IF EXISTS (SELECT * FROM sys.objects WHERE object_id = OBJECT_ID(N'[dbo].[fnGetCorrelation]') AND type in (N'FN', N'IF', N'TF', N'FS', N'FT')) DROP FUNCTION [dbo].[fnGetCorrelation] GO CREATE FUNCTION [dbo].[fnGetCorrelation] ( @TickerA NVARCHAR(10), @TickerB NVARCHAR(10), @DateStart DATETIME, @DateEnd DATETIME ) RETURNS NUMERIC(22,6) AS BEGIN DECLARE @MeanA NUMERIC(22,6), @MeanB NUMERIC(22,6), @Corr NUMERIC(22,6) --Get Mean Value for Ticker A SELECT @MeanA = AVG(Price) FROM Prices WHERE ticker = @TickerA AND Date >= @DateStart AND Date <= ISNULL(@DateEnd, GETDATE()) GROUP BY ticker --Get Mean Value for Ticker B SELECT @MeanB = AVG(Price) FROM Prices WHERE ticker = @TickerB AND Date >= @DateStart AND Date <= ISNULL(@DateEnd, GETDATE()) GROUP BY ticker --Calculate Correlation Coefficient SELECT @Corr =(AVG((prcA.Price-@MeanA)*(prcB.Price-@MeanB)))/(STDEVP(prcA.Price)*STDEVP(prcB.Price))--, FROM Prices prcA JOIN Prices prcB ON prcA.Date = prcB.Date WHERE prcA.ticker = @TickerA AND prcB.TICKER = @TickerB AND prcA.Date >= @dateStart AND prcA.Date <= @dateend RETURN(@Corr) END GO
Let’s test out the function as follows:
select dbo.fnGetCorrelation('CAR1', 'TCH1','1/1/2011','3/31/2011') AS Corr
Results:
Corr |
-0.338718 |
The above reveals that the price movements of stocks CAR1 and TCH1, with a correlation of roughly -.34, are very much dissimilar.

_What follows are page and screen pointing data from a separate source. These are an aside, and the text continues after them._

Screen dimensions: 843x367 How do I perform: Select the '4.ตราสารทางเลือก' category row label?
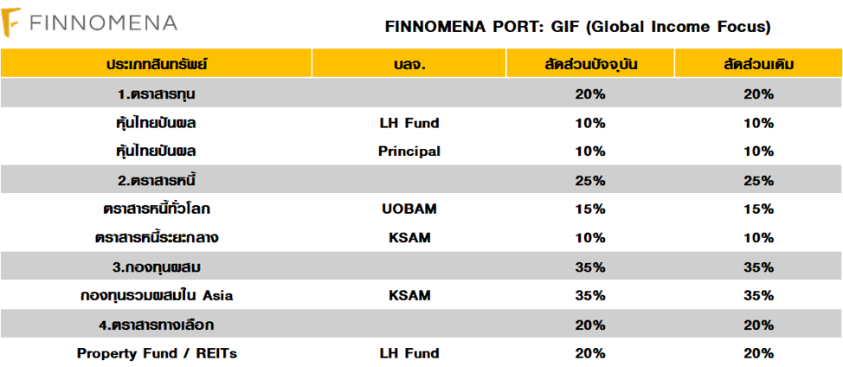(157, 325)
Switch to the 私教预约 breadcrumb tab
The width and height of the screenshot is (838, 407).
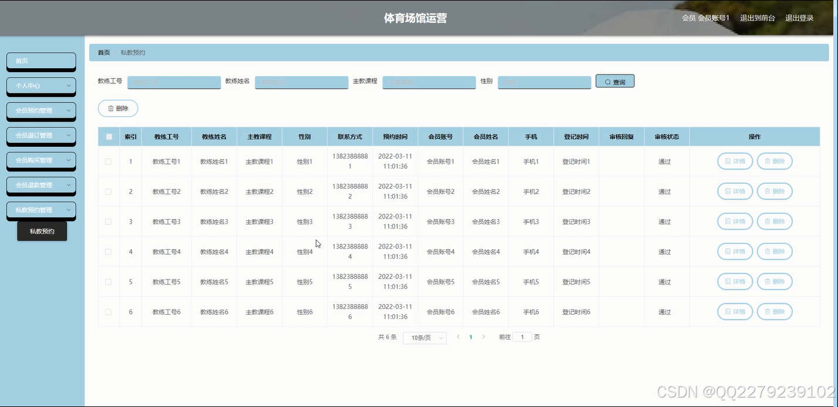pyautogui.click(x=133, y=52)
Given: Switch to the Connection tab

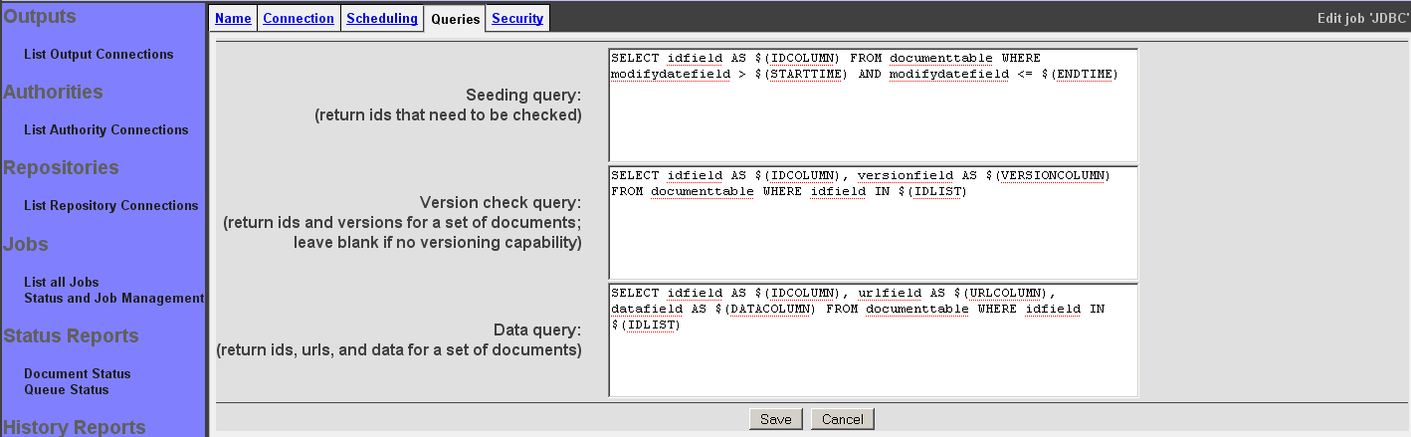Looking at the screenshot, I should [x=299, y=19].
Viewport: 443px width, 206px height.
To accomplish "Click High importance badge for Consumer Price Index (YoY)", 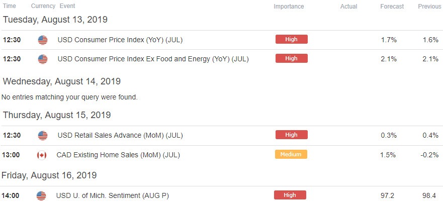I will click(x=291, y=39).
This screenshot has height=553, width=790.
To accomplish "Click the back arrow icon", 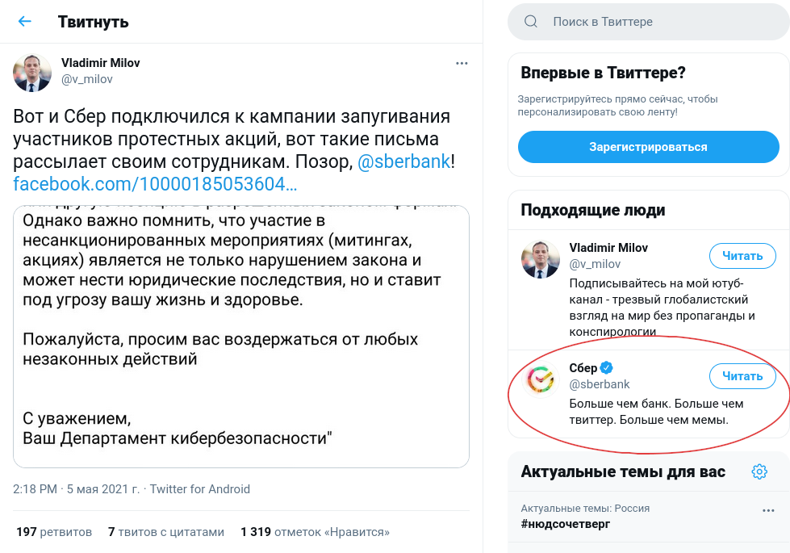I will (25, 22).
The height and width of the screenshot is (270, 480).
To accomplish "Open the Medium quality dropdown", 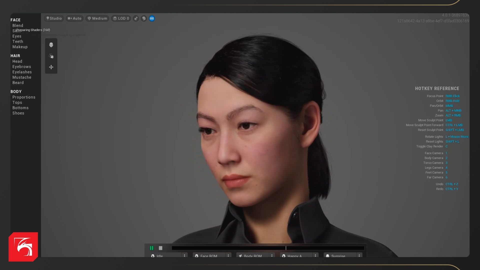I will click(97, 19).
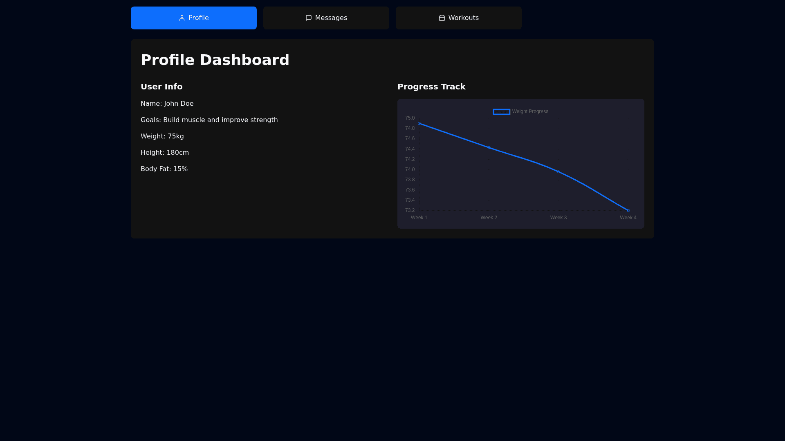Click the Body Fat: 15% entry
The image size is (785, 441).
164,169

Now that we’ve got a function capable of calculating correlation, let’s build the matrix. We’ll need to create a stored procedure that accepts a table-valued parameter(TVP) to load a set of tickers(check out this link for more info on TVPs) to build the matrix. But before building the procedure, we’ll first need to create a table type and subseqent TVP:
IF EXISTS (SELECT * FROM sys.types st JOIN sys.schemas ss ON st.schema_id = ss.schema_id WHERE st.name = N'TickerListType' AND ss.name = N'dbo') DROP TYPE [dbo].[TickerListType] GO CREATE TYPE [dbo].[TickerListType] AS TABLE ( [ticker] [nvarchar](30) NOT NULL, PRIMARY KEY CLUSTERED ( [ticker] ASC )WITH (IGNORE_DUP_KEY = OFF) ) GO DECLARE @Tickers AS TickerListType /* Add data to the table variable. */ INSERT INTO @Tickers (ticker) VALUES ('CAR1'), ('DRG1'), ('GLD1') SELECT * FROM @Tickers
We’ll now build the stored procedure which will utilize a CROSS JOIN to fire off the fn_GetCorrelation function against all possible two-security combinations very easily.
The procedure will then perform a dynamic pivot and a self CROSS JOIN to calculate the correlation for all possible security combinations and lay them out in a matrix(please note that I used Andras Belokosztolszki’s fantastic dynamic pivot method, which is explained here). The dynamic pivot is required in order to accommodate a variable number of input securities as columns in the output:
IF EXISTS (SELECT * FROM sys.objects WHERE object_id = OBJECT_ID(N'[dbo].[uspGetCorrMatrix]') AND type in (N'P', N'PC')) DROP PROCEDURE [dbo].[uspGetCorrMatrix] GO CREATE PROC [dbo].[uspGetCorrMatrix] @Tickers TickerListType READONLY, @DateStart NVARCHAR(10), @DateEnd NVARCHAR(10) AS DECLARE @Sql NVARCHAR(MAX), @Columns NVARCHAR(MAX) SELECT @Columns = COALESCE(@Columns + ',','') + QUOTENAME(TICKER) FROM (SELECT DISTINCT ticker FROM @tickers) AS Columns ORDER BY Columns.ticker --select @Columns --select * FROM @Tickers set @SQL = ' SELECT CorrMatrix, ' + @Columns + ' FROM ( select CorrMatrix = a.TICKER, Ticker2 = b.TICKER, Corr = dbo.fnGetCorrelation(a.TICKER, b.TICKER, ''' + @DateStart + ''', ''' + @DateEnd + ''') from @Tick a CROSS JOIN @Tick b ) AS SourceTable PIVOT ( SUM(Corr) FOR Ticker2 IN (' + @Columns +') ) AS PivotTable ' EXEC sp_executesql @SQL, N'@tick TickerListType readonly', @Tickers GO
Let’s now fire off the procedure by first populating a TVP with a set of tickers:
DECLARE @tick AS TickerListType INSERT INTO @tick (TICKER) VALUES ('CAR1'), ('DRG1'), ('GLD1'), ('OIL1'), ('RTL1') EXEC uspGetCorrMatrix @Tick, @DateStart = '01/01/2011', @DateEnd = '03/31/2011';
The output is as follows:
CorrMatrix | CAR1 | DRG1 | GLD1 | OIL1 | RTL1 |
CAR1 | 1 | -0.83086 | 0.491672 | -0.77953 | 0.684447 |
DRG1 | -0.83086 | 1 | -0.52497 | 0.721084 | -0.61818 |
GLD1 | 0.491672 | -0.52497 | 1 | -0.1153 | 0.335694 |
OIL1 | -0.77953 | 0.721084 | -0.1153 | 1 | -0.37631 |
RTL1 | 0.684447 | -0.61818 | 0.335694 | -0.37631 | 1 |
Please use caution in utilizing this code against a large number of tickers over a long period as the query cost increases exponentially as we add additional tickers.